Brandeis and Warren's firm has been in continuous practice in Boston since its founding in 1879; the firm is known as Nutter McClennen & Fish.
Brandeis defined modern notions of the individual right to privacy in a path-breaking article he published with his partner, Warren, in the Harvard Law Review of December 15, 1890, on "The Right to Privacy." Stimulated by anger at offensive publicity concerning the social activities of Warren's family, it suggested a new legal concept that has had lasting influence. Building on diverse analogies in the law of defamation, of literary property, and of eavesdropping, Brandeis argued that the central, if unarticulated, interest protected in these fields was an interest in personal integrity, "the right to be let alone," that ought to be secured against invasion except for some compelling reason of public welfare. Brandeis saw emotions as a positive expression of human nature, and so desired privacy protection for them as protection against repression of the human spirit.
Between 1888 and 1890, Brandeis and his law partner, Samuel Warren, wrote three scholarly articles published in the Harvard Law Review. The third, "The Right to Privacy," was the most important, with legal scholar Roscoe Pound saying it accomplished "nothing less than adding a chapter to our law."

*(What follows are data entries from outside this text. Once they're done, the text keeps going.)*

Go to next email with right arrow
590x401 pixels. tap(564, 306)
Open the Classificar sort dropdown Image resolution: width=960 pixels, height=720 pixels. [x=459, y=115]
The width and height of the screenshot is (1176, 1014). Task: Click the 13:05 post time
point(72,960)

Brandeis and Warren discussed "snapshot photography," a recent innovation in journalism, that allowed newspapers to publish photographs and statements of individuals without obtaining their consent. They argued that private individuals were being continually injured and that the practice weakened the "moral standards of society as a whole.": 61  They wrote:
That the individual shall have full protection in person and in property is a principle as old as the common law; but it has been found necessary from time to time to define anew the exact nature and extent of such protection. Political, social, and economic changes entail the recognition of new rights, and the common law, in its eternal youth, grows to meet the demands of society. The press is overstepping in every direction the obvious bounds of propriety and of decency. Gossip is no longer the resource of the idle and of the vicious, but has become a trade, which is pursued with industry, as well as effrontery. To satisfy a prurient taste the details of sexual relations are spread broadcast in the columns of the daily papers. ... The intensity and complexity of life, attendant upon advancing civilization, have rendered necessary some retreat from the world, and man, under the refining influence of culture, has become more sensitive to publicity, so that solitude and privacy have become more essential to the individual; but modern enterprise and invention have, through invasions upon his privacy, subjected him to mental pain and distress, far greater than could be inflicted by mere bodily injury.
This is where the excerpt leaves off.